Learning Objectives:

  • Define self-leadership and the critical role it plays in healthcare today
  • Understand how self-leadership benefits the caregiver, patient, and organization
  • Identify self-leadership tools
  • Participate in a follow-up Resilience Challenge


Diane was a BIG HIT as the keynote speaker at our Annual Case Management Conference! Numerous attendees personally relayed to me they felt Diane was speaking directly to them because she helped identify the need for change and provided the tools to take that first step.

BUILDING RESILIENCE WITH COMPASSION

 

There is a “compassion crisis” in healthcare today with a great paradox. While healthcare is inherently compassionate, the very connection we need to make to be effective caregivers can cause stress and burnout, undermining our ability to be compassionate. The solution to this paradox lies in understanding the critical differences between compassion, empathy, and sympathy.
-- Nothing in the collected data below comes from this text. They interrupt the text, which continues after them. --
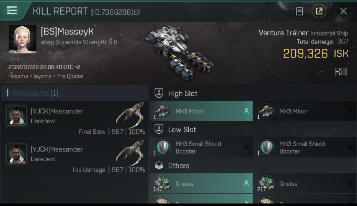The width and height of the screenshot is (357, 206).
Task: Open the hamburger menu icon
Action: coord(12,10)
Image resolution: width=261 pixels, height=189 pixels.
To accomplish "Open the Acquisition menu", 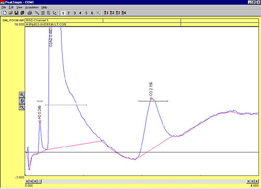I will tap(32, 7).
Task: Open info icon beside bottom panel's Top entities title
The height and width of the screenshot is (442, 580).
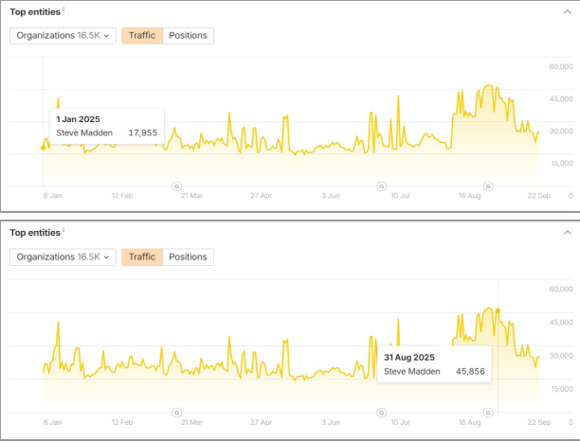Action: coord(64,231)
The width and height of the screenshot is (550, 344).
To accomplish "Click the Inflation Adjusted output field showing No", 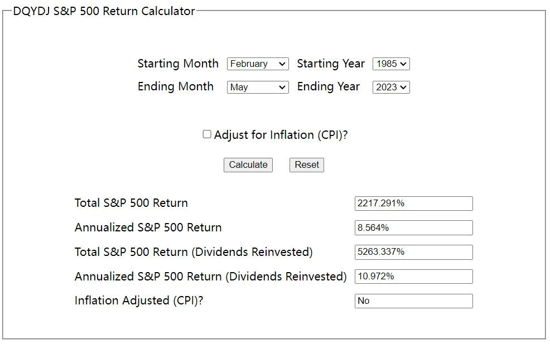I will (413, 301).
Understanding those differences improves patient outcomes, engages the caregiver, and drives hospital revenues. The critical skill required to build resilience with compassion is the often-overlooked element of self-compassion. Self-compassion has been shown to protect caregivers from compassion fatigue and increase their satisfaction in their caregiving roles. Compassion and self-compassion are teachable skills that produce a remarkable difference in engagement, morale –the antidote to burnout.

Learning Objectives

  • Define resilience and the critical role it plays in healthcare providers today
  • Understand how compassion benefits the care provider, patient, and organization
  • Differentiate compassion, empathy, and sympathy as it relates to healthcare providers
  • Participate in a follow-up Resilience Challenge

 

I can’t thank you enough for the wonderfully inspiring, supportive, and motivating virtual ceremony speech for our new Sigma Spring 2020 inductees. Your words were timely and stories relevant to the needs of not only our new grads and our seasoned nurse leaders.